Mit Sex ist es wie mit einem Shuttleflug zur Internationalen Raumstation - solange er sich nur im Fernsehen abspielt, hat man nicht allzu viel davon. Wobei ein virtueller Rundflug über unseren Heimatplaneten zumindest einen anderen Blickwinkel auf die Welt gestattet. Zugegeben, bis zu einem gewissen Grad vermögen Bettszenen das auch. Aber lohnt es sich wirklich, extra dafür aufzubleiben? Der Zauber einer durchwachten spacenight ist unbestritten. Man schwebt auf Astraltriebwerken hoch über dem Stillen Ozean und hört Bob Marley dabei. Außerdem kann man hinterher mitreden, so von wegen: Mikronesien ist aber wirklich klein. Das ist mit einem Kamerarundflug über kopulierende Körperwelten schon etwas anders. Ich meine, es mag ja sein, dass Demi Moores Po schön ist. Aber was nützt mir das, wenn ich ihn nicht anfassen kann? Na ja, Mikronesien kann ich auch nicht anfassen.

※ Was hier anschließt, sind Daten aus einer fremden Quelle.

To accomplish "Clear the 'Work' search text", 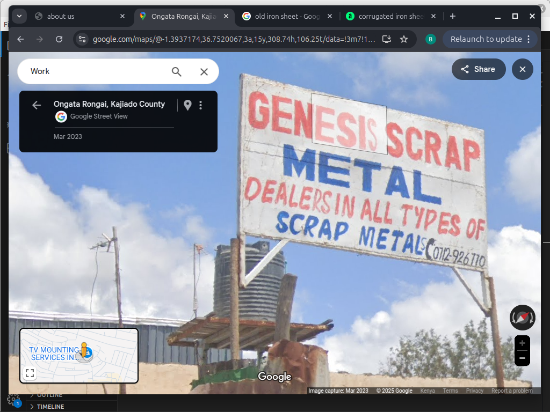I will click(x=204, y=71).
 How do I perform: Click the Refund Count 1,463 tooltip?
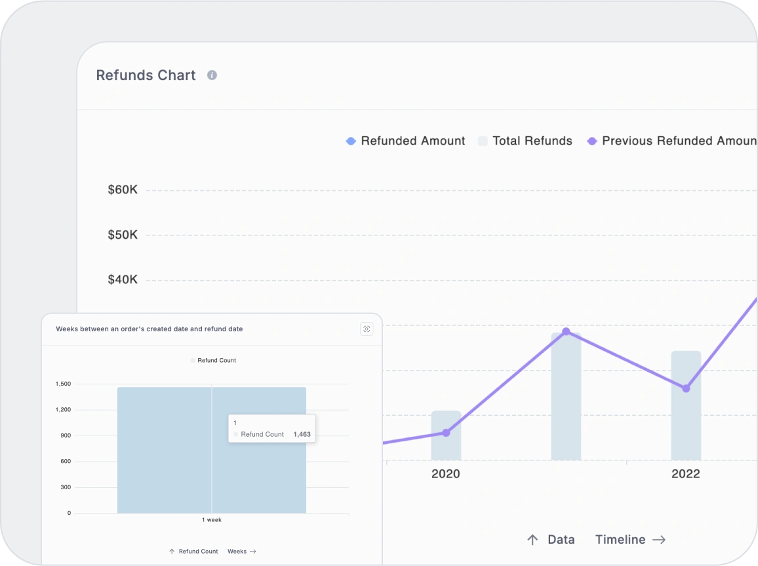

Ich werde schon immer stutzig, sobald sich ein Mann und eine Frau im Film rein zufällig begegnen. Die Handlung mag noch so knifflig sein, die Dialoge geschliffen wie Brillanten, doch irgendwann fangen die Zwei an zu knutschen, und wenn dann noch eine schwüle Mucke einsetzt, klingeln bei mir die Alarmglocken. Natürlich ist mir klar, dass sich die Leute aus dramaturgischen Gründen küssen müssen. Nur, was habe ich damit zu tun? Es interessiert mich einfach nicht, wie es aussieht, wenn sich zwei Fremde gegenseitig die Zunge in den Mund stecken. Ich will nur, dass der Film weitergeht. Doch stattdessen begeben sich die Beiden kunstfertig in die Waagerechte, und es ist glasklar, der Film ist futsch. Vielleicht gelingt es dem Regisseur später mit Finesse oder explodierenden Autos noch was zu richten. Aber für den Moment kann man eigentlich nur aufs Klo gehen. Wenn man gerade nicht muss, hat man eben den Schwarzen Peter, denn dann ist man dem Ganzen von vorn bis hinten schutzlos ausgeliefert. Und das heißt nervtötende, öde, scheinbar niemals enden wollende, zähflüssige Langeweile. Bettszenen im Fernsehen sind wohl so ziemlich das Langweiligste, was die menschliche Spezies jemals ausgebrütet hat. Wenn man sich obendrein vor Augen führt, dass die Ekstase nur gespielt ist, dann bekommt das Wort "Verhohnepipelung" eine völlig neue Dimension. Von Stumpfsinn paralysiert gafft man auf das triste Treiben und hakt im Kopf genervt die nächsten Schritte ab: Soso, jetzt wird ihr Schenkel sichtbar. Nun arbeitet er sich langsam hoch. Dann beißt er ihr zärtlich in den Hals, und sie beugt den Kopf nach hinten und stöhnt leise "ah". Was soll sie auch sonst tun? Platzen?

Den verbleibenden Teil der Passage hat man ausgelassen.